On Monday, January 23, 1956, twenty-seven African American students attempted to integrate four Little Rock schools. By the end of the day, all four school principals had refused entry and some of the students had met with LRSD Superintendent Virgil Blossom.
Eight girls who were students at Horace Mann High School arrived at Central High at 9:30 am accompanied by Daisy Bates and Frank W. Smith both of the NAACP. One male student attempted to integrate Little Rock Technical High School. Four students arrived at Forest Heights Junior High (accompanied by three adults) and fourteen students attempted to integrate Forest Park Elementary (accompanied by four adults). Neither the Arkansas Gazette nor the Arkansas Democrat broke down the age or gender of the junior high and elementary students.
Though all were referred to meet with Mr. Blossom, only the young women from Horace Mann visited with him. After the conversation both he and Mrs. Bates declared the conversation had been friendly. Mr. Blossom, in denying the request, noted that the Little Rock School District had a plan for integration. To allow them to integrate immediately would have been going against the plan. The integration plan was connected to the completion of the new high school. If it were ready to open in the fall of 1957, then integration at the high schools would start then. The newspapers noted that there was no timeline for when it would extend down to the junior high and elementary levels.

## Source excerpt:
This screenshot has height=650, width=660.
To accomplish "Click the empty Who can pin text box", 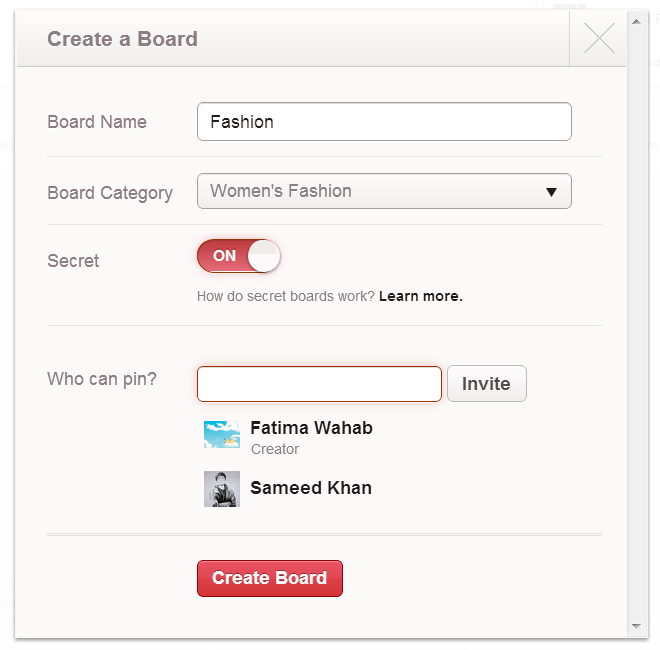I will coord(319,384).
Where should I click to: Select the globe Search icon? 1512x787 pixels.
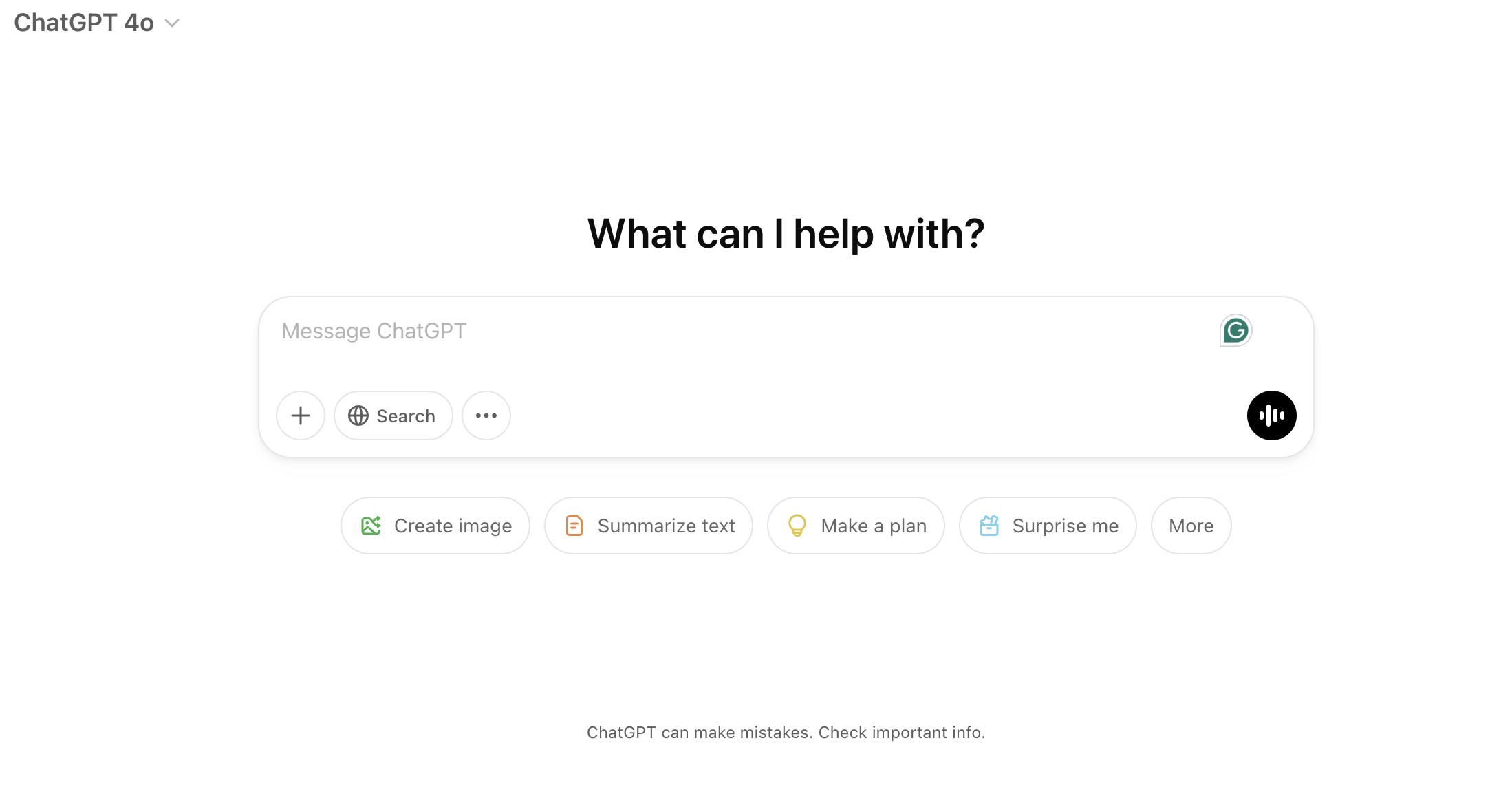[x=358, y=415]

## Complete the following:
a) Answer these from the account of the 1956 Little Rock school integration attempt:
(i) How many students attempted to integrate Forest Park Elementary?
(ii) At what time did the eight girls from Horace Mann High School arrive at Central High?
(iii) What was the school district's integration plan connected to?
b) Copy word for word the part of the Little Rock integration account from "On Monday, January" up to and including "and elementary students.".

## Answers to the problems:
a)
(i) Fourteen students.
(ii) 9:30 am.
(iii) The completion of the new high school.

b)
On Monday, January 23, 1956, twenty-seven African American students attempted to integrate four Little Rock schools. By the end of the day, all four school principals had refused entry and some of the students had met with LRSD Superintendent Virgil Blossom.
Eight girls who were students at Horace Mann High School arrived at Central High at 9:30 am accompanied by Daisy Bates and Frank W. Smith both of the NAACP. One male student attempted to integrate Little Rock Technical High School. Four students arrived at Forest Heights Junior High (accompanied by three adults) and fourteen students attempted to integrate Forest Park Elementary (accompanied by four adults). Neither the Arkansas Gazette nor the Arkansas Democrat broke down the age or gender of the junior high and elementary students.